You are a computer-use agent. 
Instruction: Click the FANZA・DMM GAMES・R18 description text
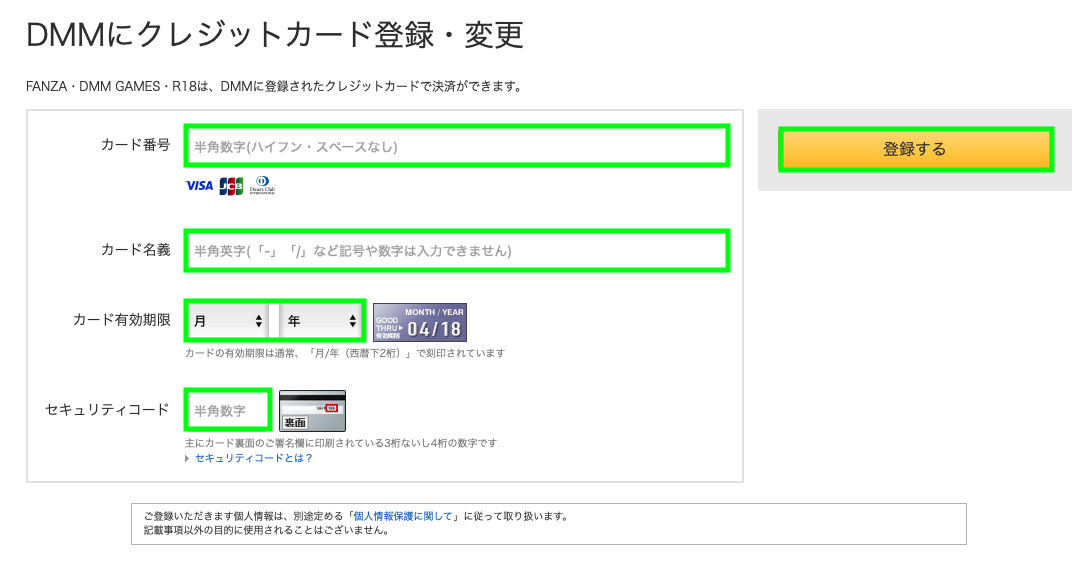tap(274, 86)
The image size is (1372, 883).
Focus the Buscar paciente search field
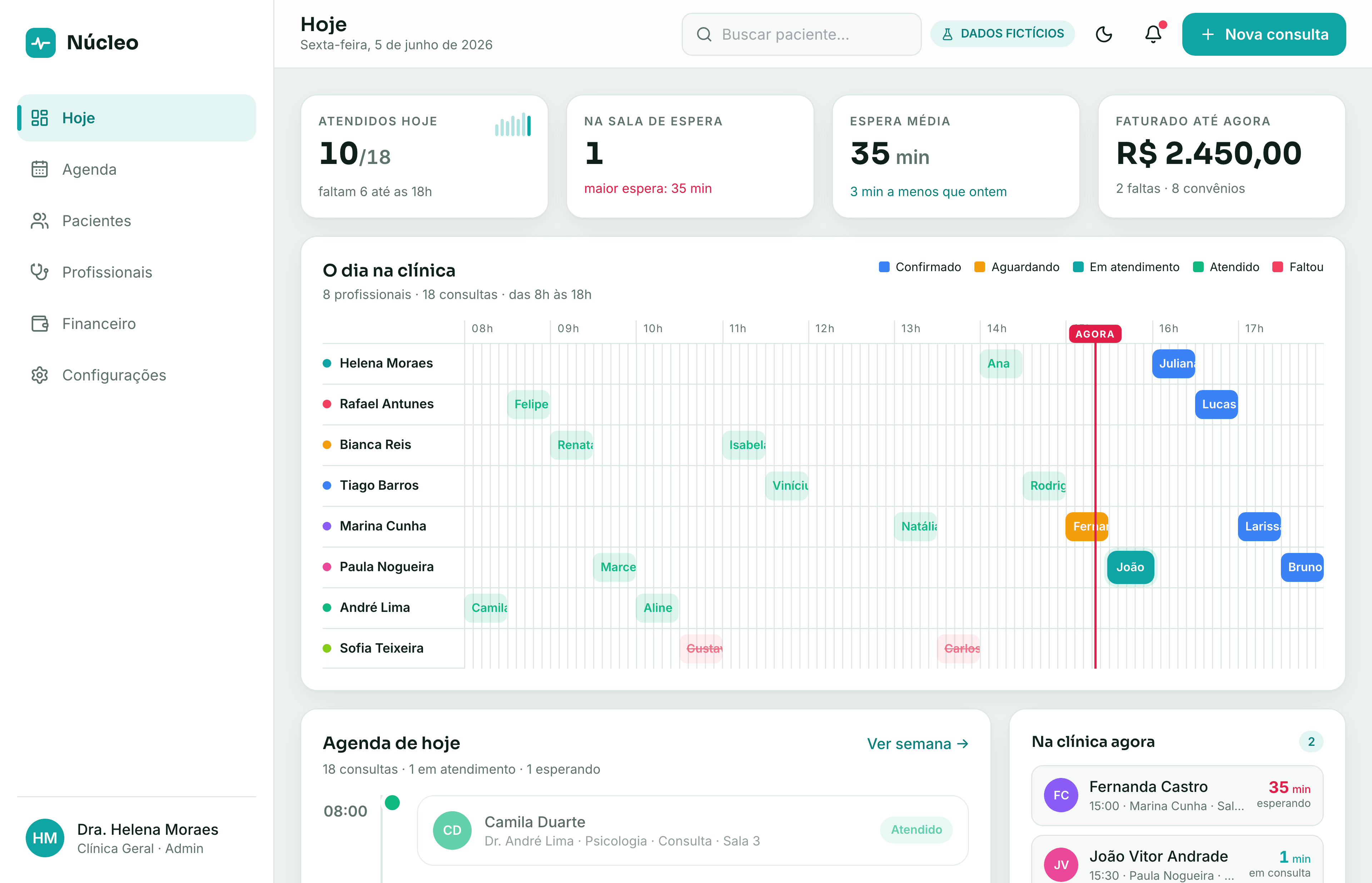[x=801, y=34]
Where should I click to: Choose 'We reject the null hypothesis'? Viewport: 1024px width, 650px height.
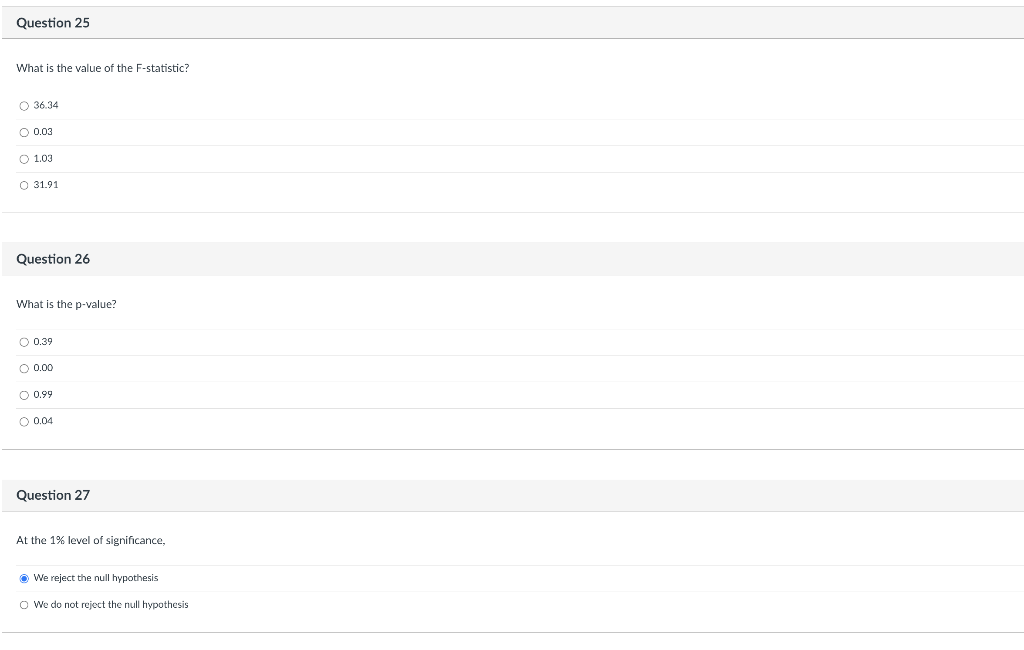[x=24, y=577]
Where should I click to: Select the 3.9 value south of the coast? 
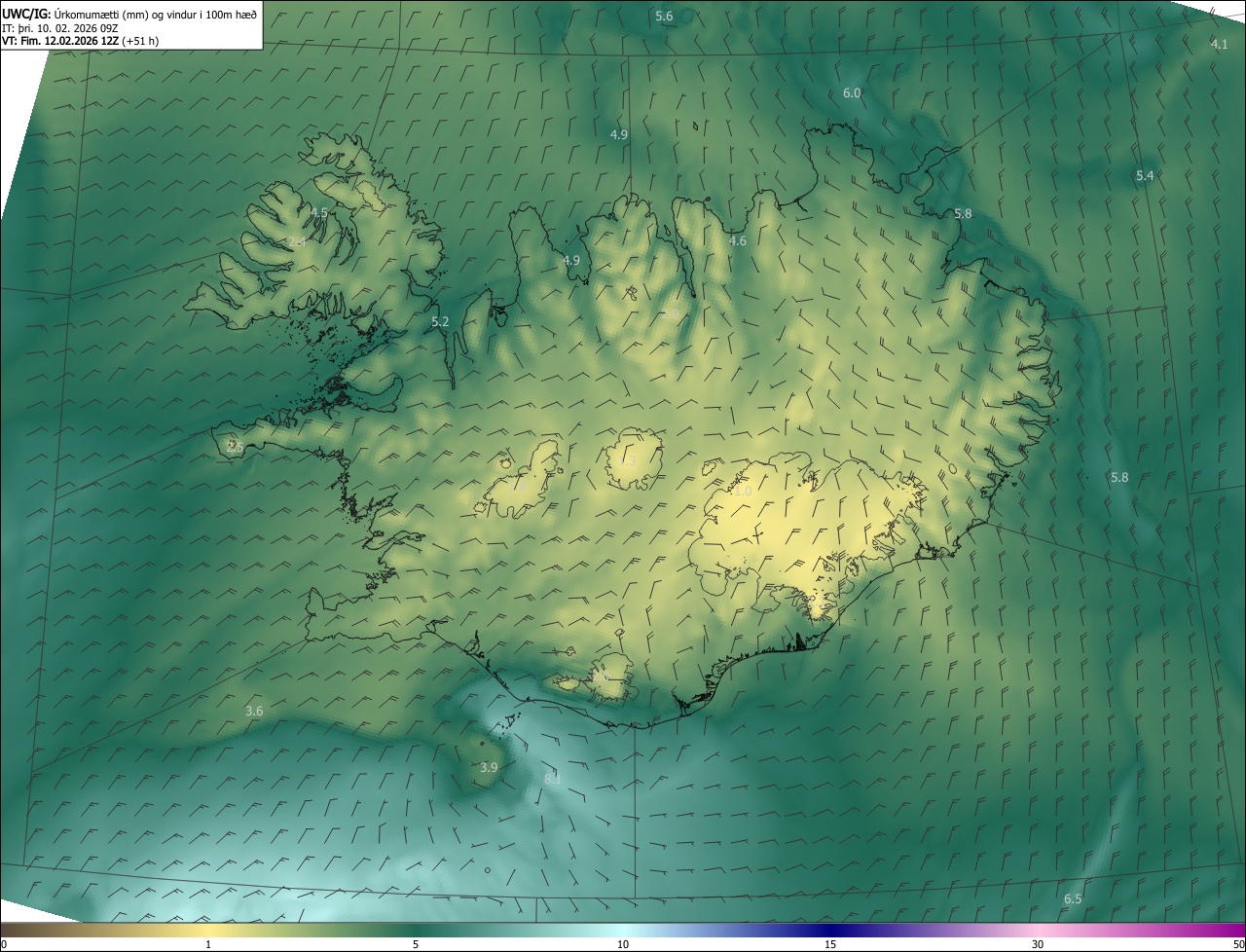tap(489, 767)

┄┄┄┄┄┄┄┄┄┄┄┄┄┄┄┄┄┄┄┄

Exercise details:
Copy every entry exactly; drop the pictures.

Solution to the problem:
You are a computer-use agent. 
Instruction: Click the FANZA・DMM GAMES・R18 description text
tap(274, 86)
The image size is (1372, 883).
Focus the Buscar paciente search field
[x=801, y=34]
Where should I click to: Choose 'We reject the null hypothesis'? Viewport: 1024px width, 650px height.
[x=24, y=577]
Where should I click to: Select the 3.9 value south of the coast? 
tap(489, 767)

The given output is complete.